Hunger is far from Yemen’s only problem. An ongoing Cholera outbreak has claimed thousands of lives, millions are displaced from their homes and the aid group Save the Children warns of “long-term psychological damage to a generation of children” from a brutal and ongoing war.
Saudi Arabia and its allies – which include the U.S., U.K., Egypt, Jordan and the United Arab Emirates – have waged a ruthless campaign against Yemeni rebels for more than three years.
Saudi Foreign Minister Adel Al-Jubeir claims that campaign is a “just war” in support of Yemen’s embattled government and has ignored calls to limit the military offensive despite ample evidence of the indiscriminate killing of civilians.
The slow burn of Yemen’s crisis – compounded by blockaded ports and crippled roads –makes it hard for aid groups to target their assistance.
Sylvia Ghaly is the Yemen Advocacy Director for Save the Children:
“The protracted nature of this crisis means we can neither intervene and consider it as an emergency – where we have to do things quickly and come and save lives and get things done in 12 hours, 24 hours, three months, six months and then we look at reconstruction and recovery – nor can we treat it as a development environment where poverty is what we’re dealing with and hence we look at longer-term programs that would enable people to build on their resilience.”
Other than donating to far-away charity organizations, what can individuals do to end the famine? Van Meegan suggested picking up the phone.
“They can do something about this beyond offer money. They can call their congressmen and ask why the U.S. is continuing to sell weapons to Saudi Arabia.”

§ SUPPLIED MATERIAL
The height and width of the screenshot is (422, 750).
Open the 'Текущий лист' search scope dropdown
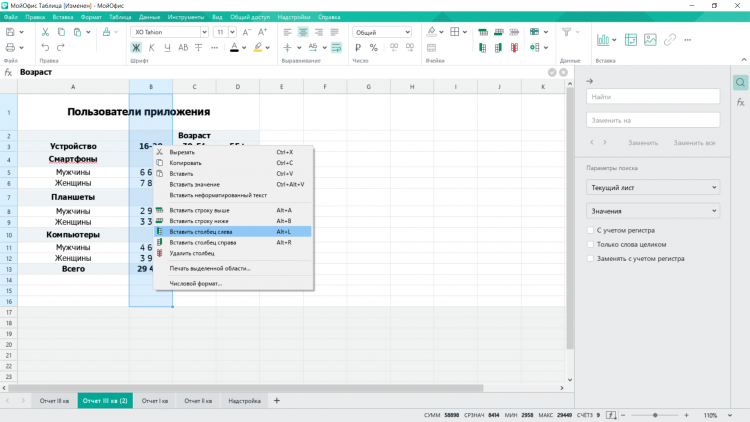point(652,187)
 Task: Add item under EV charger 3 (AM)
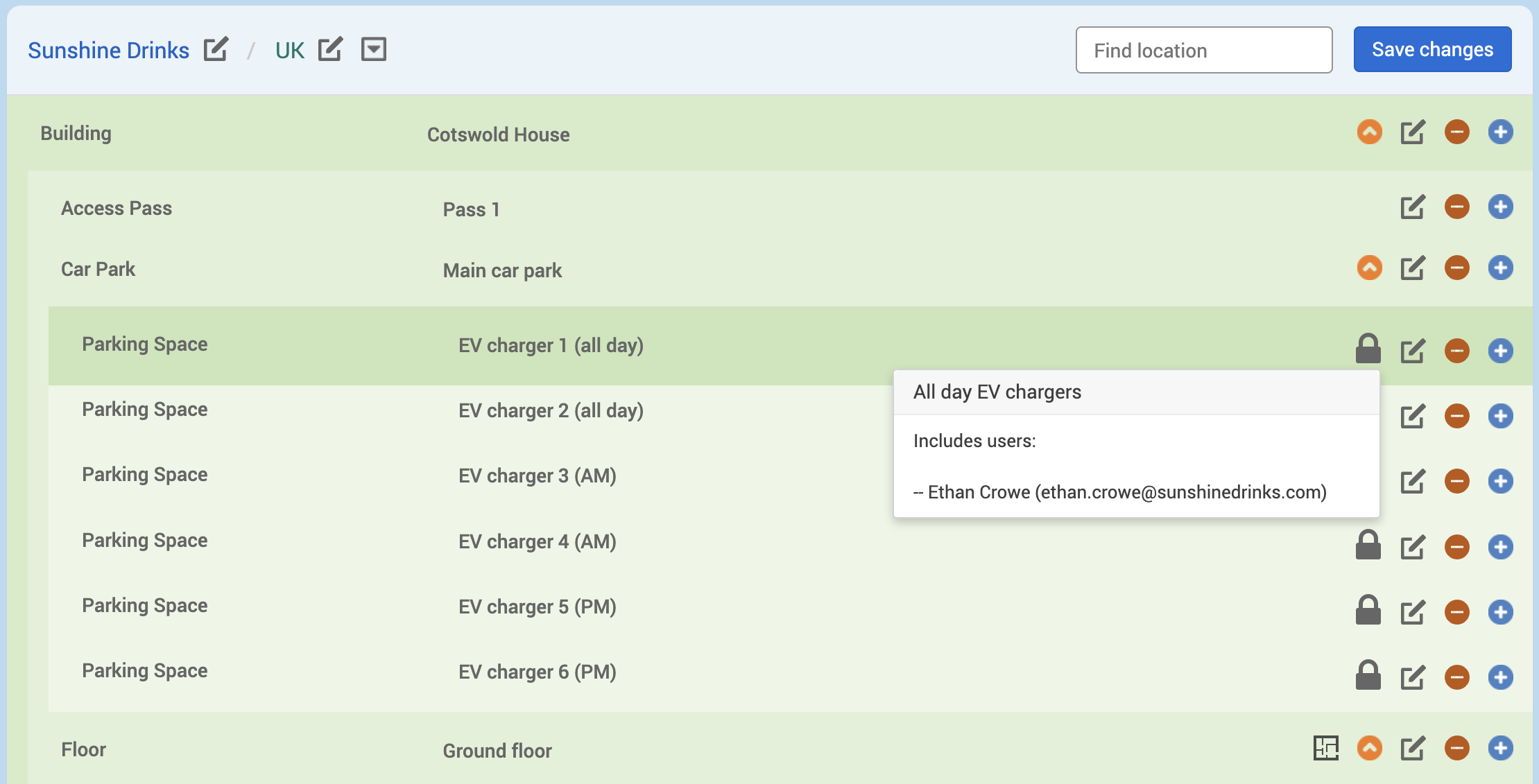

§ DIRECTIVE A
In the Yemen passage above, reproduce the section that begins at the words "Saudi Foreign Minister" and stops after the words "target their assistance.".
§ DIRECTIVE B
Using the Yemen passage above, mark each statement yes or no, and support each verdict by quoting the deciding words. (i) Save the Children warns of long-term psychological damage to children from the war. (ii) The Saudi-led campaign against Yemeni rebels has gone on for less than two years. (iii) Sylvia Ghaly is the Yemen Advocacy Director for Save the Children.

§ FULL ANSWER A
Saudi Foreign Minister Adel Al-Jubeir claims that campaign is a “just war” in support of Yemen’s embattled government and has ignored calls to limit the military offensive despite ample evidence of the indiscriminate killing of civilians.
The slow burn of Yemen’s crisis – compounded by blockaded ports and crippled roads –makes it hard for aid groups to target their assistance.

§ FULL ANSWER B
(i) Yes: "the aid group Save the Children warns of “long-term psychological damage to a generation of children” from a brutal and ongoing war."
(ii) No: "have waged a ruthless campaign against Yemeni rebels for more than three years."
(iii) Yes: "Sylvia Ghaly is the Yemen Advocacy Director for Save the Children"